- **MATERIAL FOR THE TASK**:
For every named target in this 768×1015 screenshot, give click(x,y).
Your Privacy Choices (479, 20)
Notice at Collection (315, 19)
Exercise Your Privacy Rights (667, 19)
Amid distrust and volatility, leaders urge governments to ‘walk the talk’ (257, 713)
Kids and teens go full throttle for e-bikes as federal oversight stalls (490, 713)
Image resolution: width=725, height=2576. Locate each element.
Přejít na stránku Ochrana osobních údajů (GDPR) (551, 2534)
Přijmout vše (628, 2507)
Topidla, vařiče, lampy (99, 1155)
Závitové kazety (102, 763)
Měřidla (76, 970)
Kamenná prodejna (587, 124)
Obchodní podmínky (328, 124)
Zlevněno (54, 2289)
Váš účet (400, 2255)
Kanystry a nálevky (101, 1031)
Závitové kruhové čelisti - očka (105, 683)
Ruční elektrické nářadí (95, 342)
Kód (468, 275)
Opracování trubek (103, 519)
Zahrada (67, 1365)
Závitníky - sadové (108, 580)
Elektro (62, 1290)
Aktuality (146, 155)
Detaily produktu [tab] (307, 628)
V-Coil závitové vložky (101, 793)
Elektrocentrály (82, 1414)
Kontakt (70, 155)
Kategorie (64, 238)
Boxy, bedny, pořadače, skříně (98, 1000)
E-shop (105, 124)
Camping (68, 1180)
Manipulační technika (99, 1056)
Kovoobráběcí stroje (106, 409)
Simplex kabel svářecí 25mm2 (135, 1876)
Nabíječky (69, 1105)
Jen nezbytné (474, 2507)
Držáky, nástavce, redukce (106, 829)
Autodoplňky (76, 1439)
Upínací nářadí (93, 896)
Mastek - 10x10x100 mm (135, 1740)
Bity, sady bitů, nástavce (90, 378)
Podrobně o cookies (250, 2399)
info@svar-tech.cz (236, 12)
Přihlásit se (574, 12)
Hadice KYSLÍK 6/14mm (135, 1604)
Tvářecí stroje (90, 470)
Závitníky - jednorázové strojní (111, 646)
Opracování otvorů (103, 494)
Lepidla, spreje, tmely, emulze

- **STATED PROBLEM**: Report each line in the entries above that contains the word "Závitníky".

- **TASK ANSWER**:
Závitníky - sadové (108, 580)
Závitníky - jednorázové strojní (111, 646)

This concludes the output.